Before, when this journey began, Cain and I were stupid, and hopeful. We were filled with dreams and our imaginations ran wild with what we'd find as we traveled further and further north. At night, we'd lie awake and compare our thoughts of the matter, usually after a bout of passionate love making. But those days have since died, and no more do we share dreams or imaginative ideas. I'm not even sure we have them anymore. We don't speak, we don't communicate, we do nothing but walk together, and keep our hands in constant quick reach of our guns. The two of us, have become so vastly different, that if we could leave one another's side, we would have a long, long time ago.

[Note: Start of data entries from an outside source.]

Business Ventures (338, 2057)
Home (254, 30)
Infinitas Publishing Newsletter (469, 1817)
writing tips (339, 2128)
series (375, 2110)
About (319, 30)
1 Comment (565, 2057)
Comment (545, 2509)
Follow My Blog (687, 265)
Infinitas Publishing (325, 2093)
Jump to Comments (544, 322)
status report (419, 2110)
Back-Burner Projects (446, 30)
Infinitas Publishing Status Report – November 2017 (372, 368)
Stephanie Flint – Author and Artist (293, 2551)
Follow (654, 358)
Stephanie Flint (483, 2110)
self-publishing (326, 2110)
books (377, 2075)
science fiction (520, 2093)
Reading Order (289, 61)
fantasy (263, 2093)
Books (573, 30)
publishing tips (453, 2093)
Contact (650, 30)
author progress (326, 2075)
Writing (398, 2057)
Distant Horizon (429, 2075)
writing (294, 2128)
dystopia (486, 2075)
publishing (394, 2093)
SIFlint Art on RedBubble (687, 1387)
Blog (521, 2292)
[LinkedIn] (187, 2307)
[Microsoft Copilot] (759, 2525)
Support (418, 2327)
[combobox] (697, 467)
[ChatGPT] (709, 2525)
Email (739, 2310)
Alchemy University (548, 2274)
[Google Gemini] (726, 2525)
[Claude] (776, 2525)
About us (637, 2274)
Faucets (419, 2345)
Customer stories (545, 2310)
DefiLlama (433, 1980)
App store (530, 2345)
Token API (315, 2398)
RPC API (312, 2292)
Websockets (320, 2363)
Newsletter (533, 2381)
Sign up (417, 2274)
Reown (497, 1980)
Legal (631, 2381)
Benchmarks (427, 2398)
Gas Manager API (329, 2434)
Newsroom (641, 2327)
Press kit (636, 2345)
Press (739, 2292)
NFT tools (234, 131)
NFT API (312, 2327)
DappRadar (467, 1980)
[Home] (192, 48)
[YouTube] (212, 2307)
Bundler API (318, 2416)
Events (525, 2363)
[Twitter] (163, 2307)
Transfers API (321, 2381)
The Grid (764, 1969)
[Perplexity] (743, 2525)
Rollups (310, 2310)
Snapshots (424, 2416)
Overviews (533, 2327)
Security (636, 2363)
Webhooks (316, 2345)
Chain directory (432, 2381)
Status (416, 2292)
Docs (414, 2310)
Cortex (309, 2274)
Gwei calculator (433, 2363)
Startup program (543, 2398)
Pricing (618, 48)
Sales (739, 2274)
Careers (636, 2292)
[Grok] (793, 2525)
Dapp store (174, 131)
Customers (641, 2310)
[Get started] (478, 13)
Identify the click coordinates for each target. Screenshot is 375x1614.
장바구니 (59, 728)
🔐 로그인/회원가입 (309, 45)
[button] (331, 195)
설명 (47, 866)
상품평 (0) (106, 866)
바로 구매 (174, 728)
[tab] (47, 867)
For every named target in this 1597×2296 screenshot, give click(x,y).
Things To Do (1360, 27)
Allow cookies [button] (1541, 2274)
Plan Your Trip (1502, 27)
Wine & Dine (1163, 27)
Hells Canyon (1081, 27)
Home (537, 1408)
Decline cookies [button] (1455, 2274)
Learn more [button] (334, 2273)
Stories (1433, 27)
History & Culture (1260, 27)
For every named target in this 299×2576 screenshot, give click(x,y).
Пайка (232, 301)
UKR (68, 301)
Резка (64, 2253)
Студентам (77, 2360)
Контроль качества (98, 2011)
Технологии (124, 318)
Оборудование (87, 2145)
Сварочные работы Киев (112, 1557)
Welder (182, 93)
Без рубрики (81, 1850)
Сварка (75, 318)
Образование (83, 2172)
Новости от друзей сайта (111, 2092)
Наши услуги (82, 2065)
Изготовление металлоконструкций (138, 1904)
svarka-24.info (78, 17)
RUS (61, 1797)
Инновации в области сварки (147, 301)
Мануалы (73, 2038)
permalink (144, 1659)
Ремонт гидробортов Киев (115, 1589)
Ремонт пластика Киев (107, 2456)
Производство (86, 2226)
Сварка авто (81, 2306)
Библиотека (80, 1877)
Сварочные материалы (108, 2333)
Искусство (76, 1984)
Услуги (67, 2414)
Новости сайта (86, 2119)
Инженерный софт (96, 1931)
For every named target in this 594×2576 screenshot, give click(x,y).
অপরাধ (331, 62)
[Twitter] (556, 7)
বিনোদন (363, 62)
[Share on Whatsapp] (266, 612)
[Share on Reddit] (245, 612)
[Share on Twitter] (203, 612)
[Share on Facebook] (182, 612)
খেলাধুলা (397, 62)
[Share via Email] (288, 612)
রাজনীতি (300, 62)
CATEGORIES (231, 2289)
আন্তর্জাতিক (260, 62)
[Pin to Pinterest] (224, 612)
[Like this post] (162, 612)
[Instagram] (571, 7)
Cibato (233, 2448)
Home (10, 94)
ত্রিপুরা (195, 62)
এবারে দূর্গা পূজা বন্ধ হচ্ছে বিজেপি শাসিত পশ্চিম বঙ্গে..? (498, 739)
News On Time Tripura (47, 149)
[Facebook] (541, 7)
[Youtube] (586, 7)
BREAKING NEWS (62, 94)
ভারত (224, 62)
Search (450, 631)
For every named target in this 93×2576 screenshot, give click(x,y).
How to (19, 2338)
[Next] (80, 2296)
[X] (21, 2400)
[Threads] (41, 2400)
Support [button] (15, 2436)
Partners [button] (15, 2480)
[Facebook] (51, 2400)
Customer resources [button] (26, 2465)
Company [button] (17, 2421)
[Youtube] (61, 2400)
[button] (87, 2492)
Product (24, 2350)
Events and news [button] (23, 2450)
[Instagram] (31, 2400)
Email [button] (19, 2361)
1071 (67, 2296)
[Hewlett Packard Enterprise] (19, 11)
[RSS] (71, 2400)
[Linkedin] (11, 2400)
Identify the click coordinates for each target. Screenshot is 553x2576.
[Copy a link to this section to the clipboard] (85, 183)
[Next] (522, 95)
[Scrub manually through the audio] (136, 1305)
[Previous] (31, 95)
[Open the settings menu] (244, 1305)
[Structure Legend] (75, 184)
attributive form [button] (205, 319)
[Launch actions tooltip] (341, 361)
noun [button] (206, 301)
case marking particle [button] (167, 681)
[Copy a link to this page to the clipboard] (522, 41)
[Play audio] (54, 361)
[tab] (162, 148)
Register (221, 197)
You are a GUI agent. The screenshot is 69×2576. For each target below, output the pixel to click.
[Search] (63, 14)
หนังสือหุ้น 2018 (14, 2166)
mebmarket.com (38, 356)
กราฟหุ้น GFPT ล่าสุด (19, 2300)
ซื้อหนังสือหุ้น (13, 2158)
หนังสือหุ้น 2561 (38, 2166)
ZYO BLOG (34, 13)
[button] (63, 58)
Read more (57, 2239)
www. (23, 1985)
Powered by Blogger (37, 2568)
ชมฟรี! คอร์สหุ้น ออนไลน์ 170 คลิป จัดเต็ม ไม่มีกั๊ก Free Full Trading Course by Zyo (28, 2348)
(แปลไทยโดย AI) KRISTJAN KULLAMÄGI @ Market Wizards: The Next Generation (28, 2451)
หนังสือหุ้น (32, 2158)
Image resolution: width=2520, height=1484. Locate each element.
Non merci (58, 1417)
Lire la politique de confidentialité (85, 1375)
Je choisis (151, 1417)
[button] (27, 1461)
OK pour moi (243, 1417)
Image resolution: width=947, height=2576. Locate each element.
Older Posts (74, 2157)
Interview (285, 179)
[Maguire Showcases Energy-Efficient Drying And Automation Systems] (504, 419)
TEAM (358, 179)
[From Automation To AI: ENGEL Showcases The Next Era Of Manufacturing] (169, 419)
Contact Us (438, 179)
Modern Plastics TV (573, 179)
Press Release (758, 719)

I dream of my parents sometimes. At night, I sometimes sleep and images of them flood my mind. In some, they try to lecture me. Tell me what I need to do, what I have to do, and other such things parents bother their children with. But I never listen, and when they enter my mind I force myself awake. They've been gone too long now. I no longer want any part of them. No longer want them in my life, other than distant memories. I hold the memories of my childhood close, and still take some pride in being the daughter of a vicious mercenary, but that's as far as it goes now. Because they failed to tell me of the most important things in life. By sheltering me, I never learned how terrible life out in the wasteland is. Never fully realized the amount of strength, and determination it took just to simply keep one's mind. It was a shock when I realized traveling north wasn't like traveling across the Capital Wasteland. When it required more than just ample supplies and keeping an eye out for threats. Mom and dad never bothered to tell me, the strain it puts on you. The emotional toll it has on you, and those around you. Had I known it before, I would have probably chosen to stay a bit closer to home. Or at least if I didn't, I would have left home with a better knowledge and understanding of what exactly I would be getting myself into. But I didn't know. I knew nothing. And now, there is nothing more to be done. All that I want to do, is figure out who I am apart from my parents. Apart from Megaton, and apart from what everyone expect from me. If I can find a way, I even want to leave Cain behind.